[[ Data records open ]]

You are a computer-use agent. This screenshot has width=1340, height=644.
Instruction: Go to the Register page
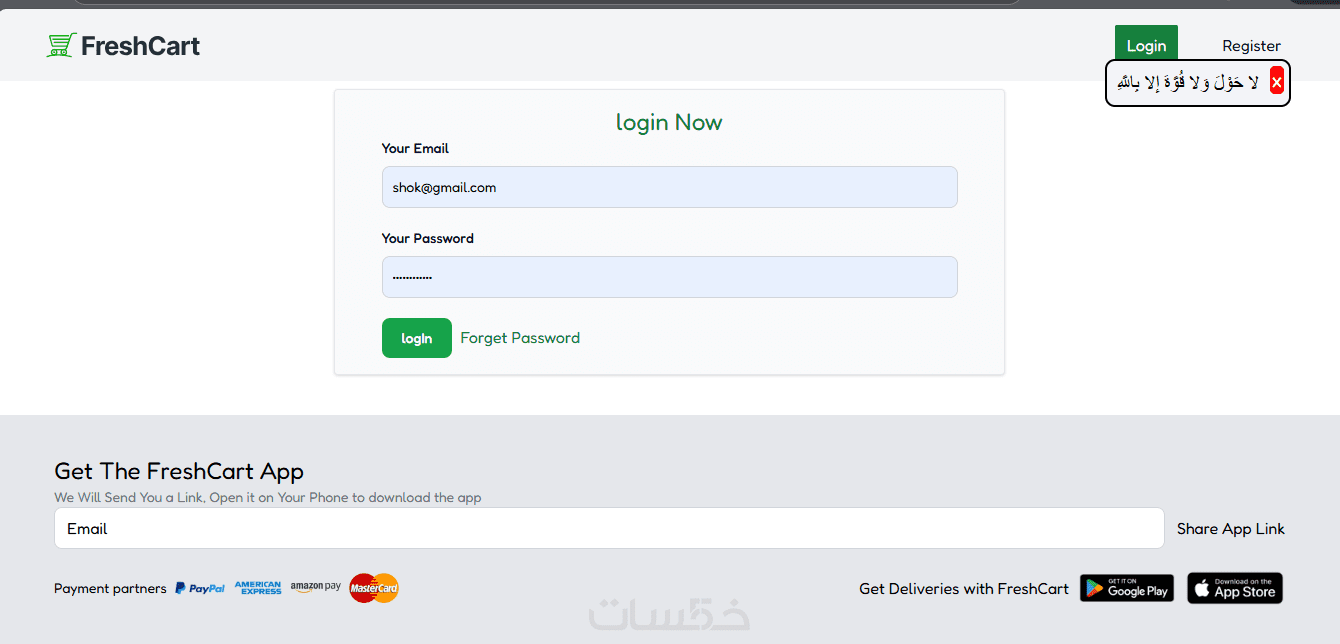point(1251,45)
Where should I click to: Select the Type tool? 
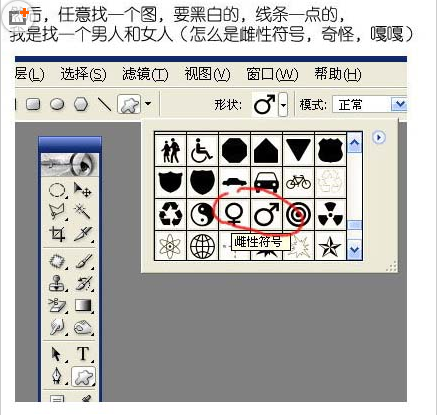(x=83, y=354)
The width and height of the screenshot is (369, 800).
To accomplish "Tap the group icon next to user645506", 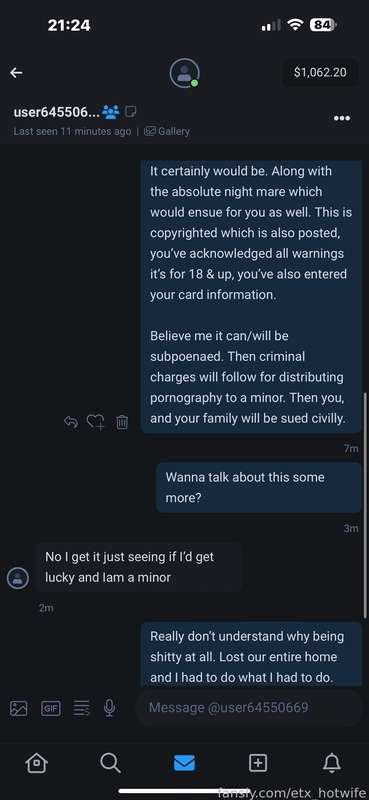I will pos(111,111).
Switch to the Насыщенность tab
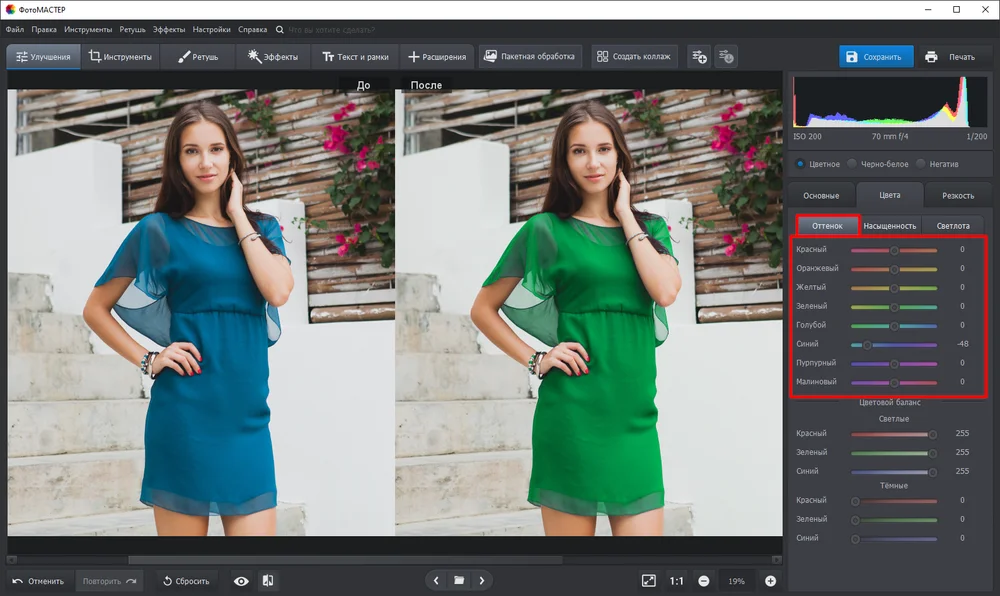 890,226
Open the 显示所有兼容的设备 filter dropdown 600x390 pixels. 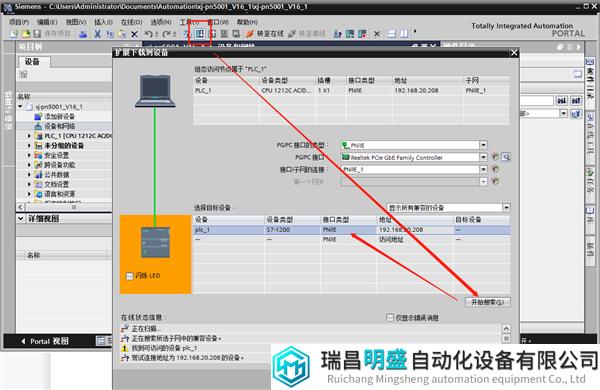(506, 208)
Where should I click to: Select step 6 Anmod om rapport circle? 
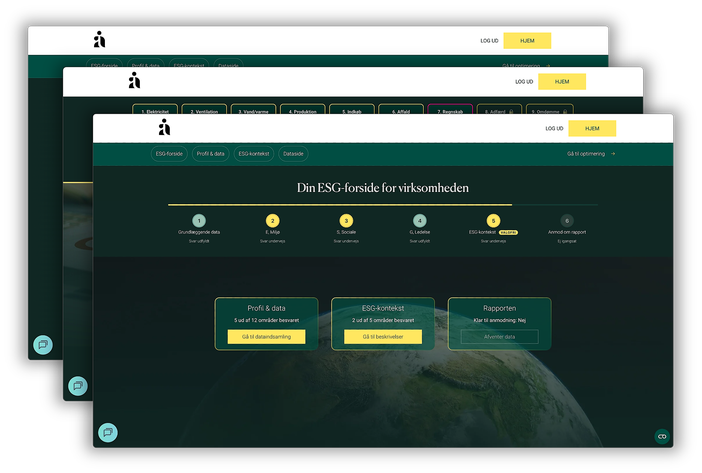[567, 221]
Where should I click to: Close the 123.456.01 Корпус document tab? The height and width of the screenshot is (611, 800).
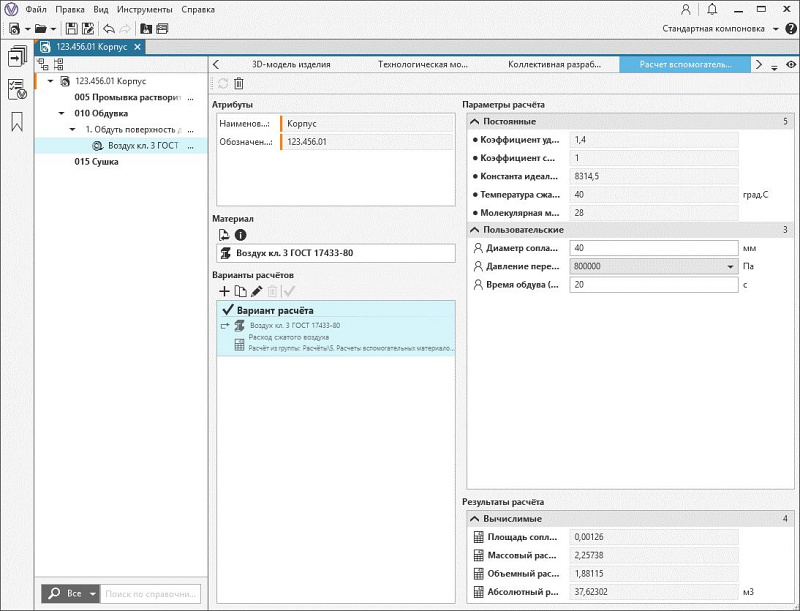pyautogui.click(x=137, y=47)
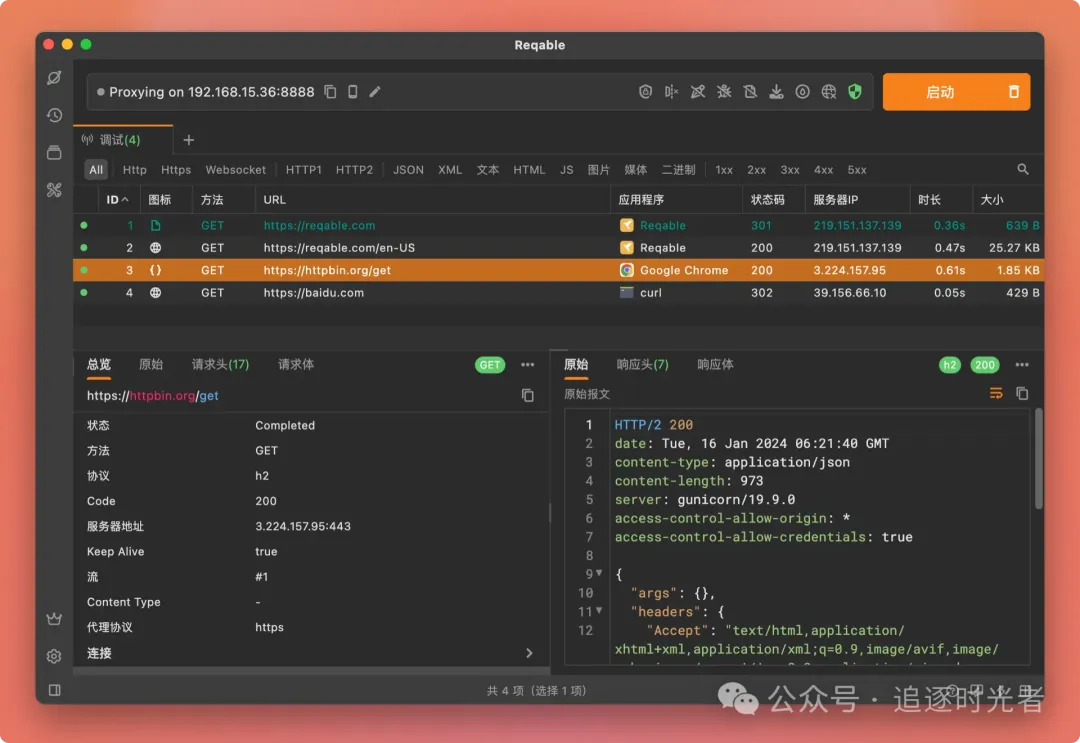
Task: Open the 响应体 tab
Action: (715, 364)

[[ Data records closed ]]
[[ Data records open ]]

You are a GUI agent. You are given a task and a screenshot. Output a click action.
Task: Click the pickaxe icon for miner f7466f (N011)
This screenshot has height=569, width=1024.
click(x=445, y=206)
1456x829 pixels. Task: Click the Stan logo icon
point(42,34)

[[ Data records closed ]]
[[ Data records open ]]

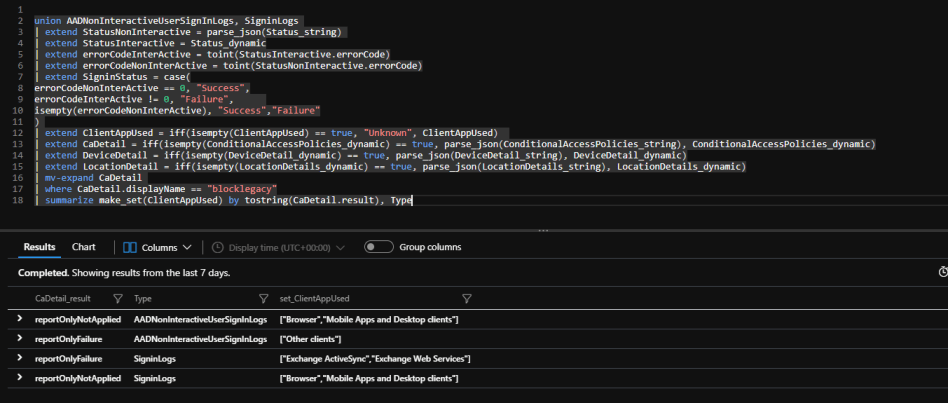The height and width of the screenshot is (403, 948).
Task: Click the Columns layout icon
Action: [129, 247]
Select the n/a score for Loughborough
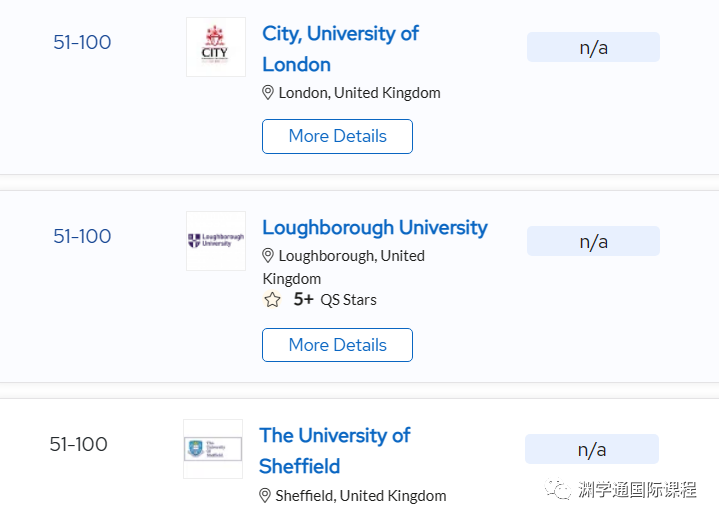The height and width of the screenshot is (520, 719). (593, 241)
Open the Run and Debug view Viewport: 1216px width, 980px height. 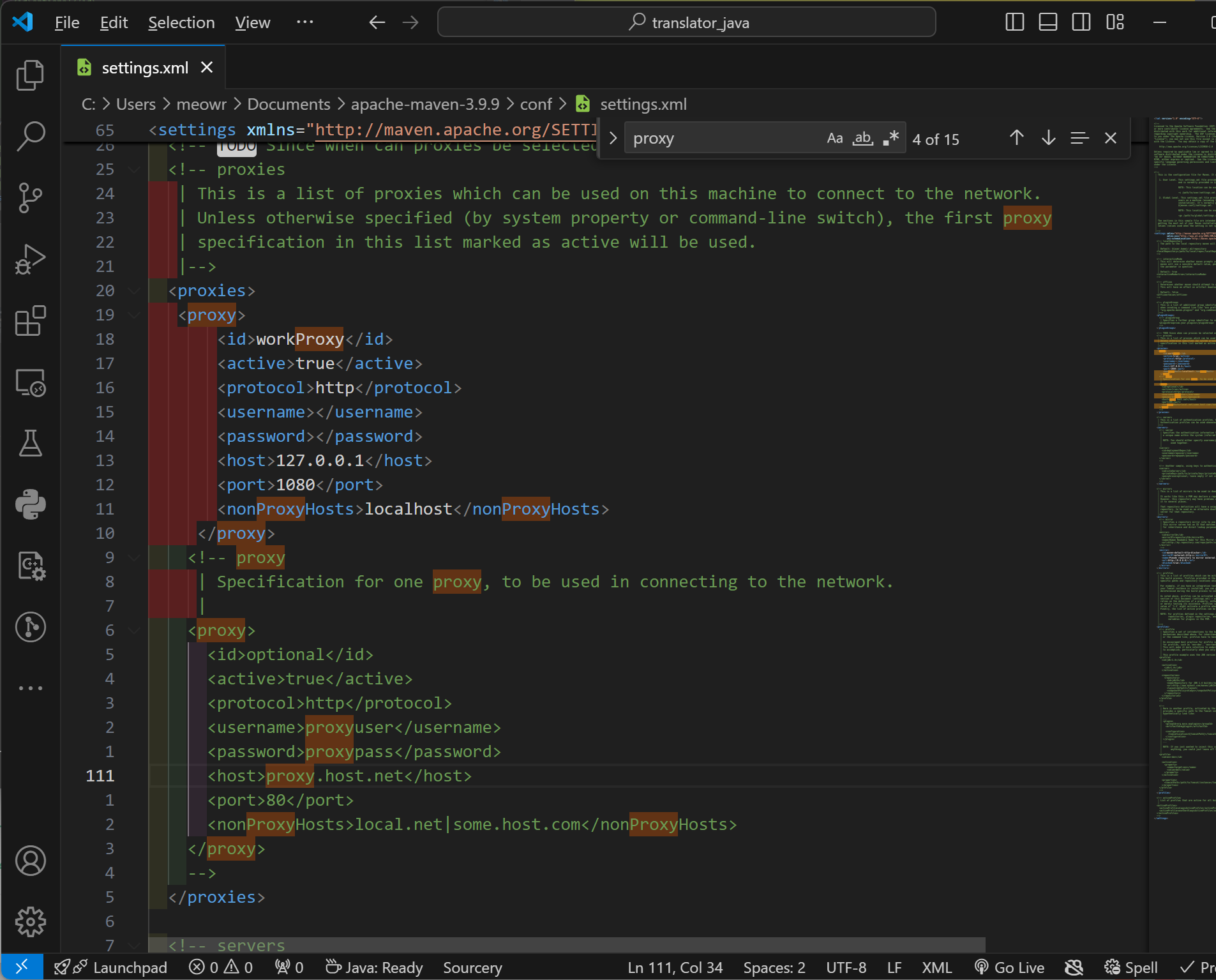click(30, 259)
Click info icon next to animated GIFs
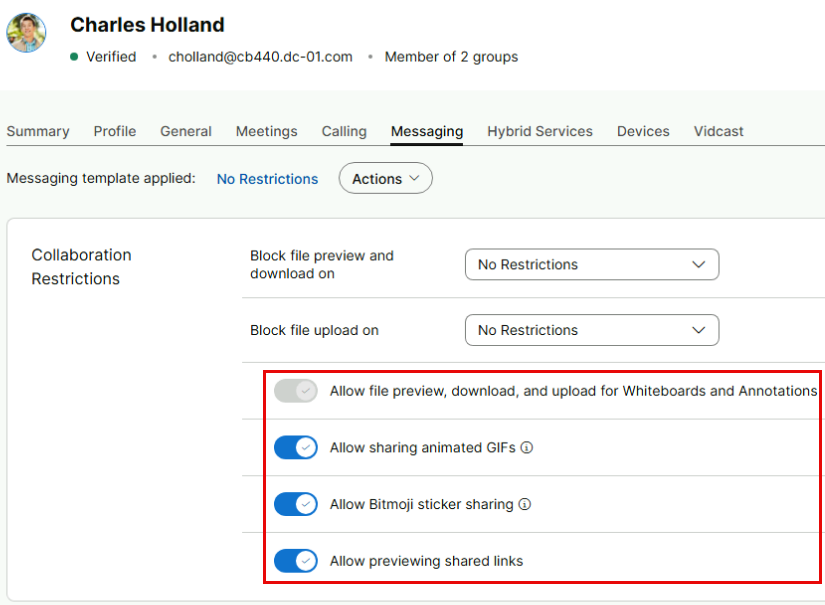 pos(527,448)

[[ Data records closed ]]

Wherever the word "agent" appears in the data, return the whole line.

You are a computer-use agent. This screenshot has width=1340, height=644.
You are a GUI agent. You are given a task and a screenshot. Output a click action.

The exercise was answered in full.